Corsican also needs an orthographic apostrophe to mark the elision, preferably written in its curly form (’) for good typography, even though the vertical ASCII quote (') is common.

== Extended diacritics ==
Corsican also contains phonetic distinctions for the aperture of vowels E/e and O/o, which may be distinctive in some cases.

However, given that the phonetics varies in regional dialectal variants of the language (where the distinction of aperture may also become a mutation of the vowel, notably in the southern dialects), the distinction of aperture is generally not written, even if this creates homographs whose meaning is revealed by the context. Some early Corsican transcriptions however have used the acute accent on É/é for the closed e, however this is not necessary in the modern orthography because a stressed È/è is normally already meant as a close e (IPA: /[e]/), and an unstressed E/e most often mutates into another vowel, instead of being pronounced as open e (IPA: /[ɛ]/).

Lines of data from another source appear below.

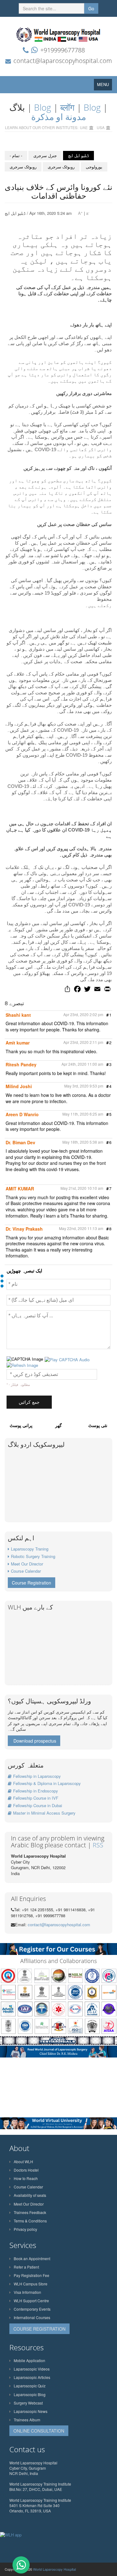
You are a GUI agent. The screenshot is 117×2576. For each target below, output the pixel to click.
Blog (42, 107)
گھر (58, 1425)
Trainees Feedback (30, 2212)
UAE (84, 127)
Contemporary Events (32, 2309)
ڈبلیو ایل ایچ (78, 155)
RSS (98, 1845)
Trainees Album (27, 2419)
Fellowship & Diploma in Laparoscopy (47, 1783)
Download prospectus (34, 1741)
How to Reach (26, 2178)
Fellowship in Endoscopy (35, 1791)
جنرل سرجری (45, 155)
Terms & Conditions (30, 2220)
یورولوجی (94, 167)
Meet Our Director (27, 1564)
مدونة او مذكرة (58, 117)
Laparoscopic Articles (32, 2377)
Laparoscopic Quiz (30, 2385)
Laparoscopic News (30, 2411)
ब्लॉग (67, 107)
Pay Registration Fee (31, 2275)
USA (101, 127)
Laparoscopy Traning (29, 1549)
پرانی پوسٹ (21, 1425)
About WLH (23, 2161)
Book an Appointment (32, 2258)
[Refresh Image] (22, 1365)
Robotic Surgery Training (33, 1556)
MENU (104, 86)
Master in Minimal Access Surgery (44, 1813)
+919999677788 (62, 50)
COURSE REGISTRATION (39, 2329)
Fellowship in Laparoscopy (37, 1776)
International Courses (32, 2317)
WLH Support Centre (31, 2300)
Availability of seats (30, 2195)
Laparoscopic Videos (32, 2368)
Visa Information (27, 2292)
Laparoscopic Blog (30, 2394)
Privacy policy (25, 2229)
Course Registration (31, 1583)
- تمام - (16, 155)
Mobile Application (29, 2360)
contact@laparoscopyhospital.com (62, 60)
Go (91, 8)
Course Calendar (26, 1571)
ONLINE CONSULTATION (38, 2431)
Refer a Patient (26, 2267)
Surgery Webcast (28, 2402)
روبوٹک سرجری (23, 167)
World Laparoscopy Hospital (54, 2569)
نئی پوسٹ (97, 1425)
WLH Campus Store (30, 2283)
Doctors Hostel (26, 2170)
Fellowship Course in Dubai (37, 1805)
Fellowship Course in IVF (35, 1798)
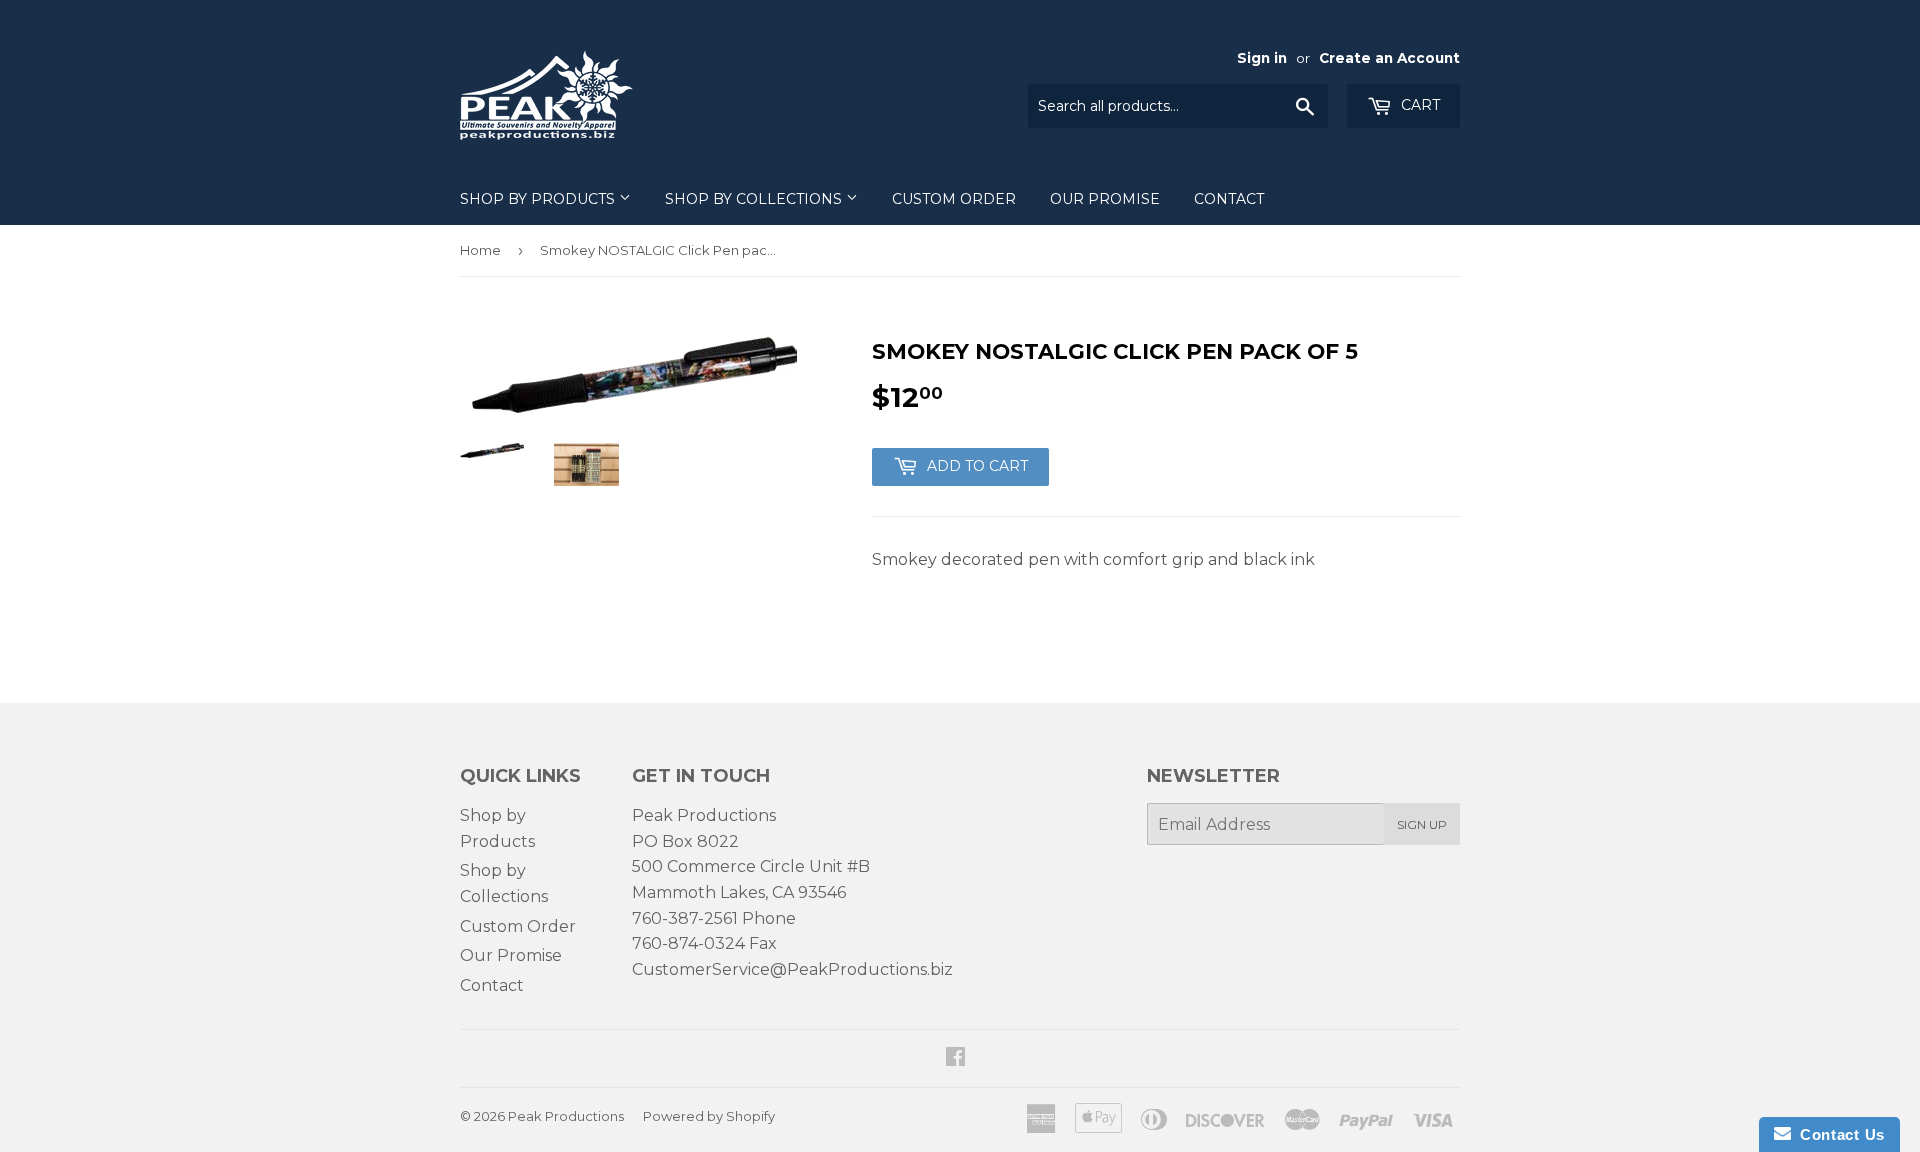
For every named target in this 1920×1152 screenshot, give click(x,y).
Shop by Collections (755, 199)
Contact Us (1838, 1134)
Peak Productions (566, 1116)
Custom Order (954, 199)
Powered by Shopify (709, 1116)
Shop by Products (539, 199)
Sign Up (1422, 824)
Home (480, 250)
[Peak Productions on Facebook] (955, 1058)
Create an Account (1389, 58)
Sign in (1262, 58)
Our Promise (1105, 199)
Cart (1418, 105)
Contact (1229, 199)
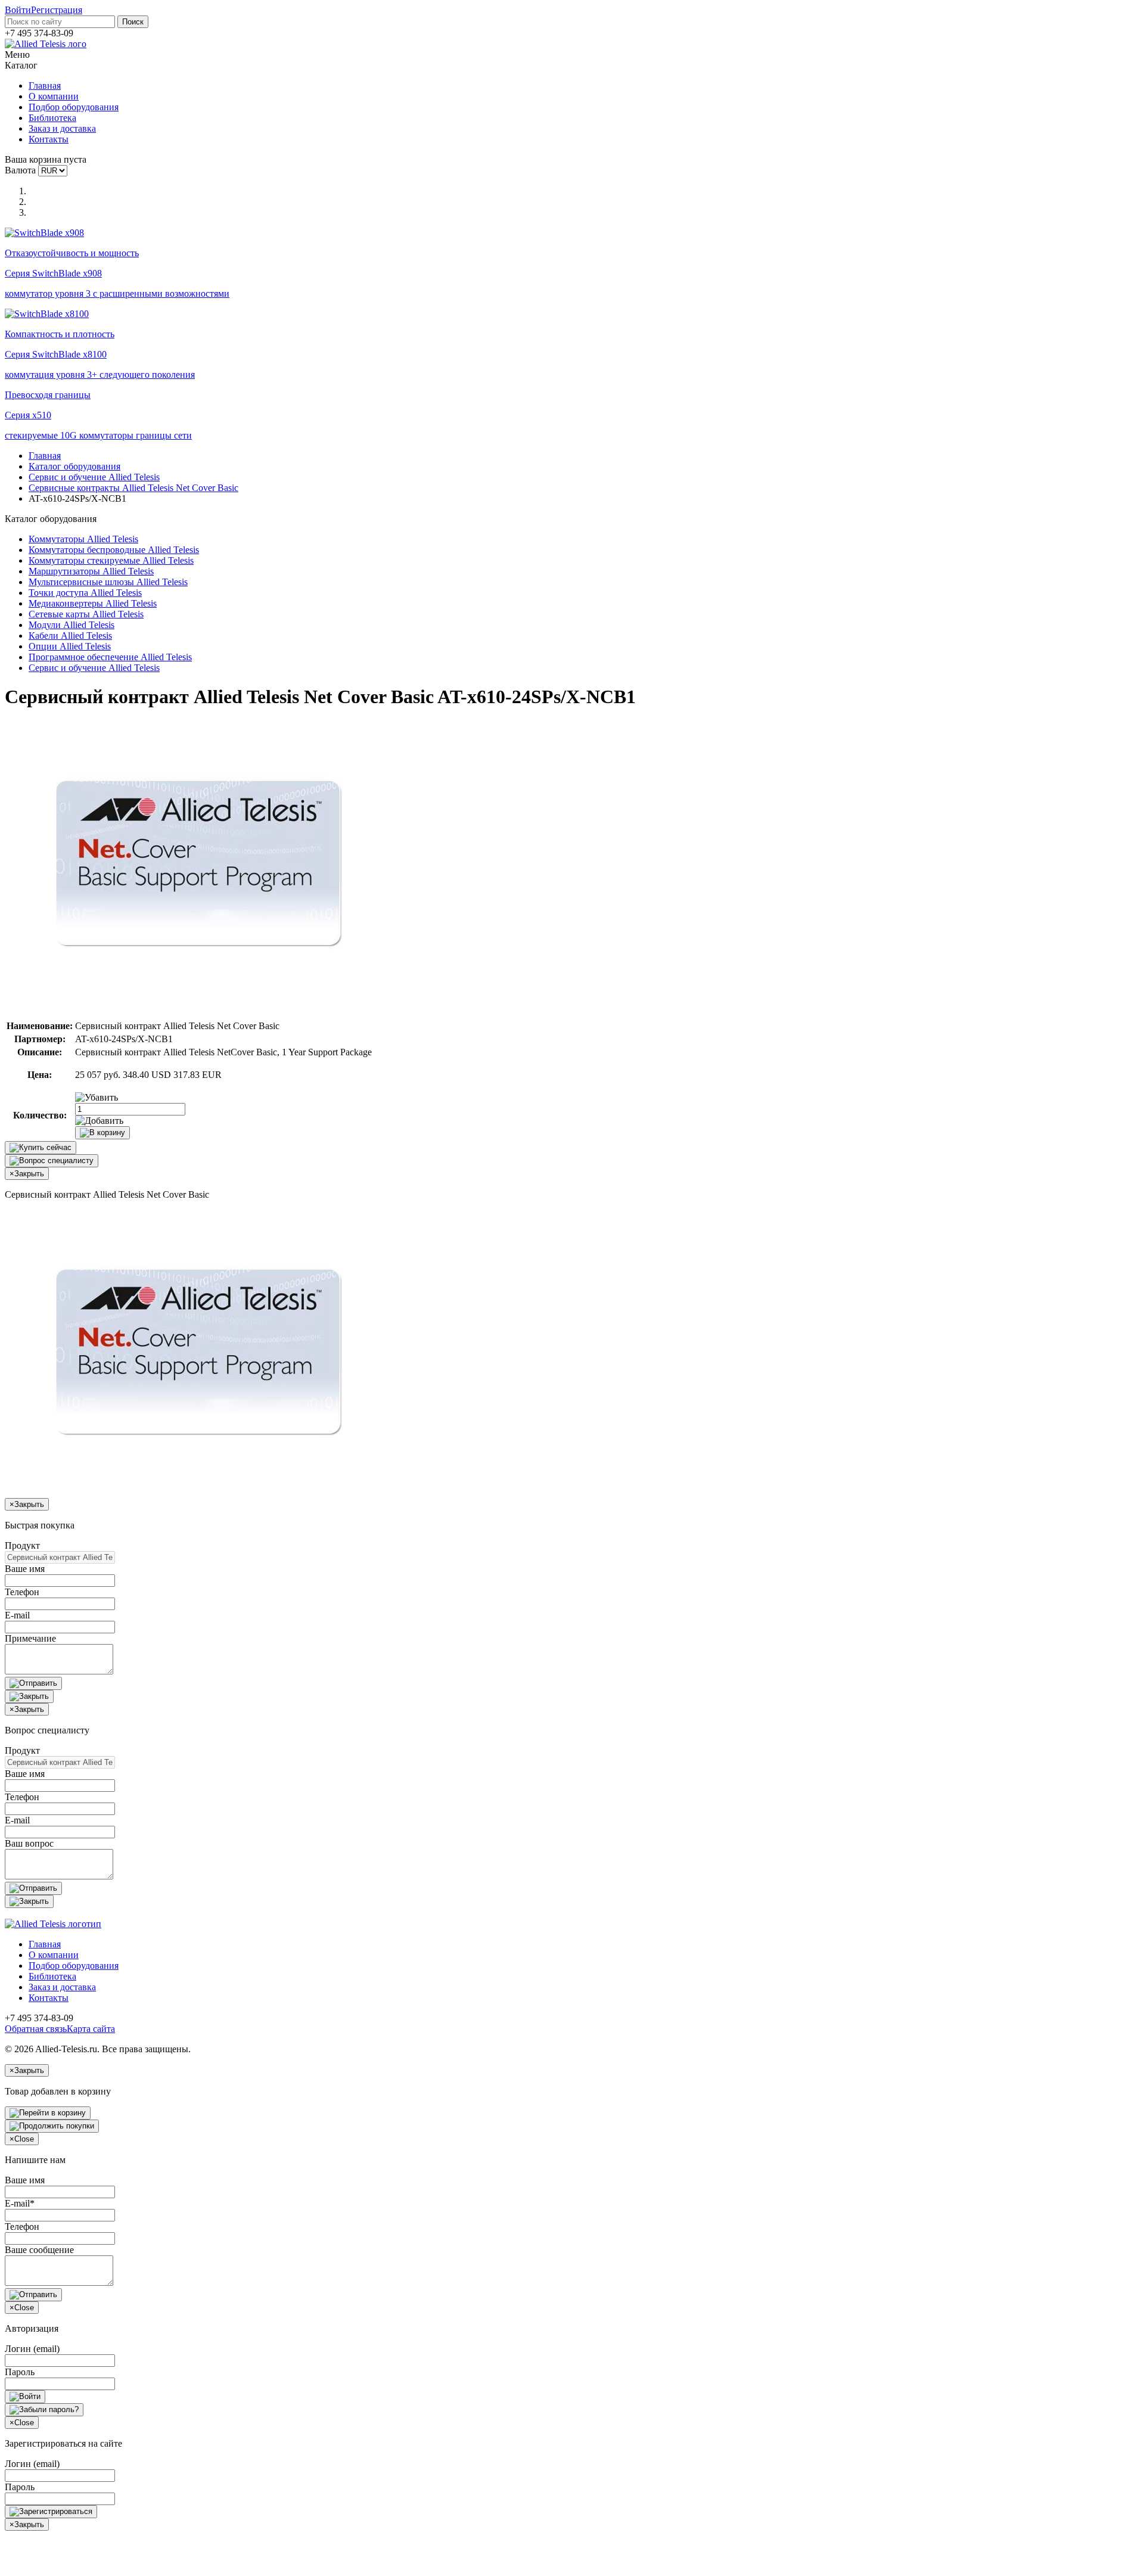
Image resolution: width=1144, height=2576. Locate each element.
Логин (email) (32, 2349)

As well, the combination Ô/ô has been found in older transcriptions to mean the close o (IPA: /[o]/), where it is normally stressed, and it is now preferably written as Ò/ò like other stressed vowels, the absence of diacritic (except on penultimate syllables) generally implying the open o (IPA: /[ɔ]/).

Finally, Corsican texts may sometimes contain words imported from French (most often proper names for people, or toponyms).

With these common extensions needed for modern Corsican, the extended alphabet is:
  A a [Â â] (À à), [Æ æ], B b, C c [Ç ç], D d, E e [É é, Ê ê] (È è) [Ë ë], F f, G g, H h, I i (Ì ì) [Î î, Ï ï], J j, K k, L l, M m, N n, O o [Ô ô] (Ò ò), [Œ œ], P p, Q q, R r, S s, T t, U u (Ù ù) [Ü ü], V v, [W w], [X x], [Y y, Ÿ ÿ], Z z.

Like French, the rare ligatured letters Æ/æ and Œ/œ are treated as a+e and o+e for collation purposes.